- _SET EXERCISE 1_:
Answer these questions from the So Percussion review:
(a) At what venue did So Percussion perform?
(b) What piece opened the concert, and who wrote it?
(c) On which album are the Jason Treuting works also featured, and in what year was it released?
- _SET EXERCISE 2_: Retype the portion of the So Percussion review starting with "So Percussion Performs" and going on through "Museum of Art.".

So Percussion Performs in Cleveland, Wows Audience
One cactus, two mallets, three drums, four percussionists and five golden ringing tones moving in sync physically and musically produced a distinct sound unique to So Percussion, a cutting-edge, new music percussion ensemble. So Percussion performed to a sold out crowd at the Cleveland Museum of Natural History last Friday night as a part of VIVA! & Gala Around Town, the performing arts series sponsored by the Cleveland Museum of Art.
The stage was set with a mish-mosh of both traditional instruments and bric-à-brac, baffling all those who filtered in through the auditorium doors. Although dimmed lights indicated that the concert was to begin, nothing quite prepared the audience for So Percussion’s first work, in which the ensemble tapped different rhythms on various pieces of wood, producing a myriad pattern of accents in the deftly titled Music for pieces of wood (1971) by Steve Reich.
The rest of the first half of the concert consisted of a selection of works written by So Percussion member Jason Treuting, also featured on one of their albums, Amid the Noise (released in 2005). “Go” incorporated some pretty catchy motifs, all of which were further explored and altered in “the cactus version,” which made full use of a rather tall, spiny, healthy, bright green cactus stretching upward from a tan ceramic pot to the right of the stage. The sounds of the cactus’s needles being plucked were amplified and manipulated to create a range of popping and springing sounds.
Furthering the “dry” theme came a dry erase board with a dry erase marker — who woulda thunk it? Also amplified, the sound of an eraser wiping off numbers scrawled in marker and the sound of that same marker re-scrawling numbers created a muted murmur of sandpaper grinding, painting a backdrop of cool vibrancy that was a tad rougher than the sound of hissing air from a car’s exhaust pipe, which settled behind the crackling cactus.

- _LISTED RECORDS_:
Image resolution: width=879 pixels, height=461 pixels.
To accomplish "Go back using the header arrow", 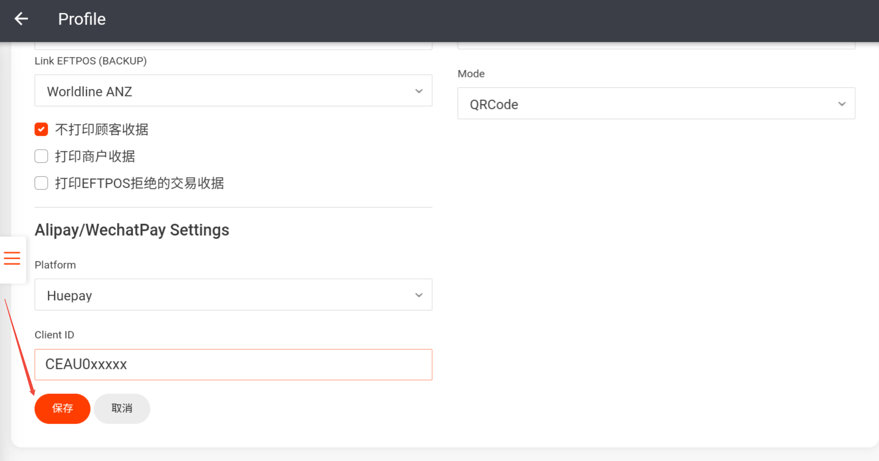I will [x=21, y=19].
--
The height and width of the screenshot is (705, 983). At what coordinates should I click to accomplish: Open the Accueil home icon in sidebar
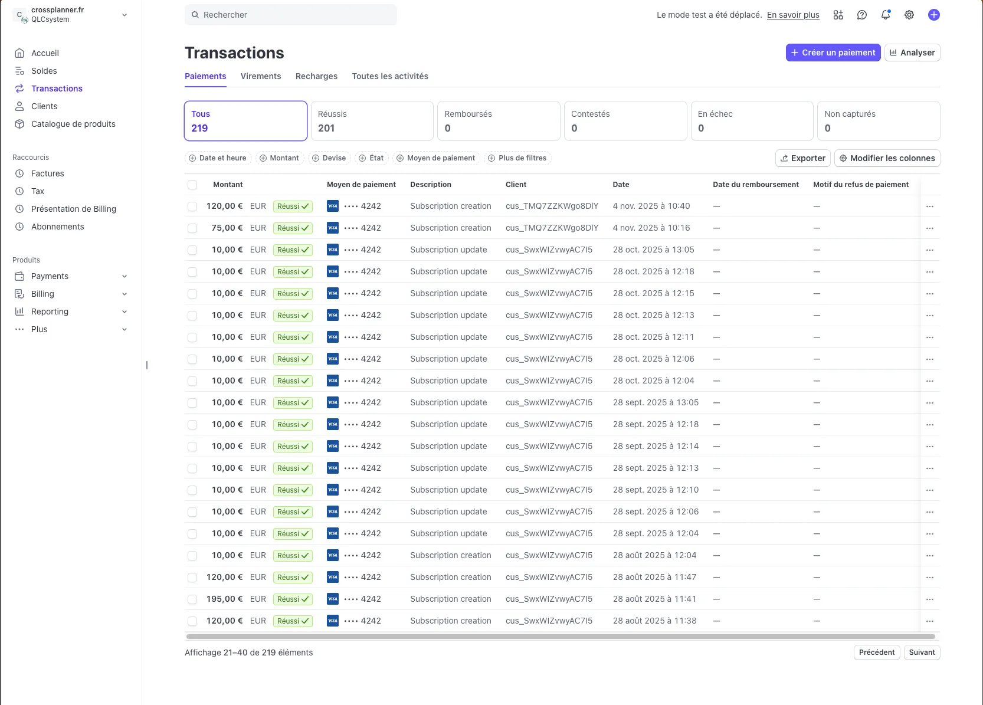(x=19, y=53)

- _COMPLETE OUTPUT 1_:
(a) The Cleveland Museum of Natural History
(b) Music for pieces of wood (1971), by Steve Reich
(c) Amid the Noise, released in 2005

- _COMPLETE OUTPUT 2_:
So Percussion Performs in Cleveland, Wows Audience
One cactus, two mallets, three drums, four percussionists and five golden ringing tones moving in sync physically and musically produced a distinct sound unique to So Percussion, a cutting-edge, new music percussion ensemble. So Percussion performed to a sold out crowd at the Cleveland Museum of Natural History last Friday night as a part of VIVA! & Gala Around Town, the performing arts series sponsored by the Cleveland Museum of Art.